In general, contrary to the scientific research on Zazas in Turkey, Zaza language and Zazas are shown as Kurds. In 2012, RTÜK decided to define Zazaki as a dialect by asking the Kurdish institute. TRT does not have a separate channel for Zazaki broadcasts, they are included in TRT Kurdi. In 2015, members of the Diyarbakir Zaza Association requested TRT to establish a television channel broadcasting only in Zazaki. The Ministry of National Education also offers Zazaki teachers as a Kurdish dialect. On the contrary, there are 'Zaza Language and Literature' departments in Bingöl and Munzur Universities within the body of YÖK.

Rasim Bozbuğa, who has a doctoral thesis on the Zazas, stated that "the millet system applied in the Ottoman period continued in Turkey. Different ethnic groups were evaluated under one roof in the Ottoman Empire. The Ottomans, for example, rejected the Macedonian identity. They included the Macedonians under the Bulgarian umbrella. "In the same way, the effects of this millet system habit on Zazas and their languages are also seen.”

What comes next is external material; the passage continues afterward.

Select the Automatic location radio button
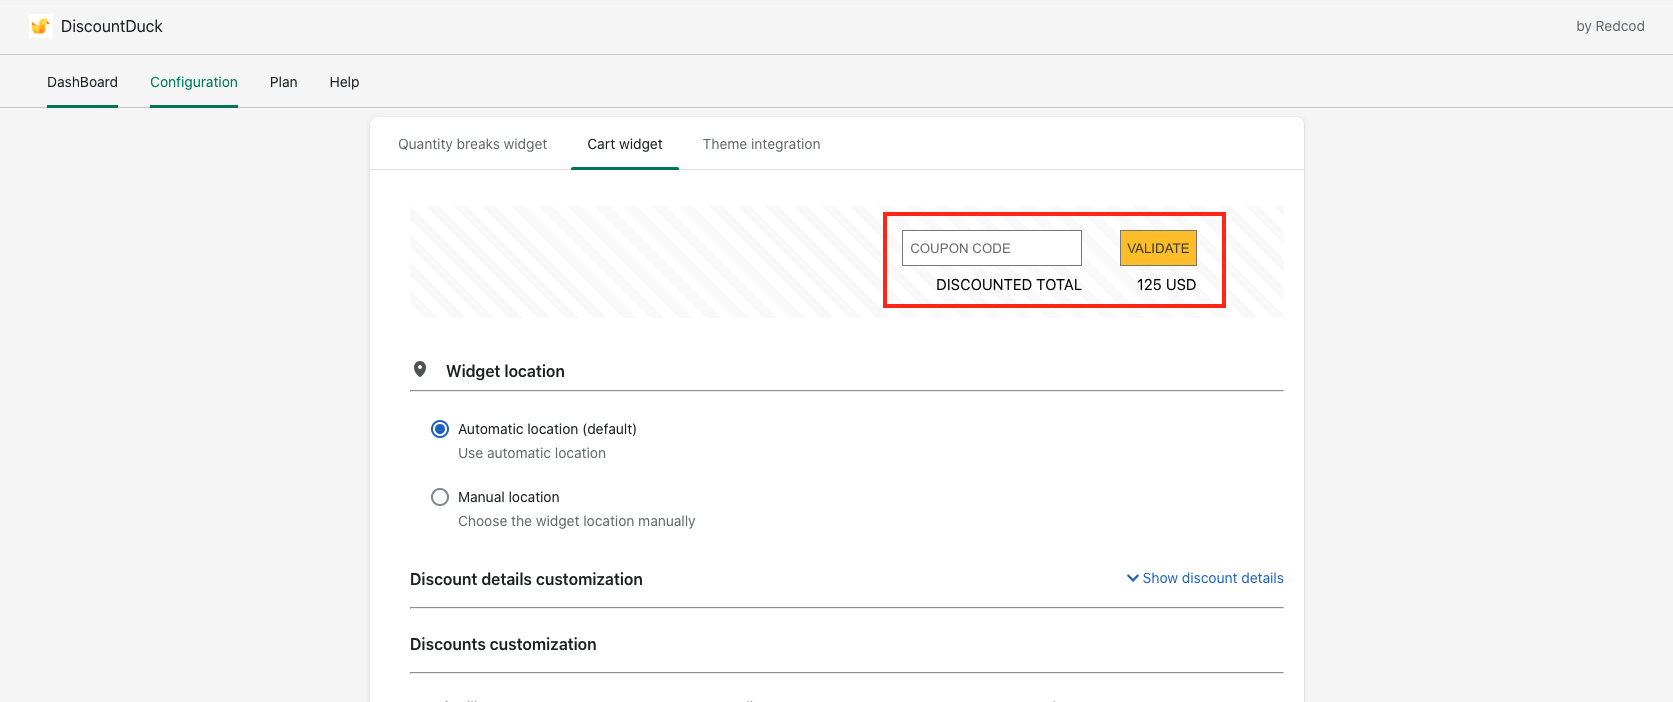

Academic and writer Ali Tayyar Önder also expresses the policy of the state as follows: "Unfortunately, the ignorance of those who represent the state causes the policies to make the Zazas Kurd. Throughout the history of the Republic, as in the Ottoman period, previously district governors, collectors and security forces treated the Zazas as Kurds. "Because of their ignorance. They did not know the difference between the Zaza and the Kurds, so they identified the Zazas as Kurds, like the Kurmancs. Even today, Zazaki is classified as a dialect of Kurdish on state television, contrary to scientific data. This is a big mistake." In the Ottoman period, there were documents, newspaper articles, poets and writers' opinions that evaluated the Zazas separately from the Kurds.

In an interview with Kurdmedia, Kurdish-Zaza linguist Mehemed Malmîsanij said the name of this "Zazaistan" publisher was the "Zaza Culture and Publication House" and was part of the Turkish intelligence services with the task of attacking the Kurdish nationalist movement. "The conclusion that I draw ... is that these [Zaza nationalist groups] were groups based in the state, or with a more favorable expression, groups that thought in parallel with the state".

PKK leader Abdullah Ocalan criticized Zaza movements as "a tool to weaken Kurdish consciousness" and alleged that Turkey's National Intelligence Organization (MİT) was behind the movement.

Dilaver Eren, leader of the Democracy Time Party founded by Zazas, said:
In the past he would describe as the Republic of Turkey are mountainous Kurdish Turks. Now Kurdish friends see Zaza as a dialect of Kurdish. They did not care about the existence of the Zaza people. If they were important, there would be no need for such a political movement.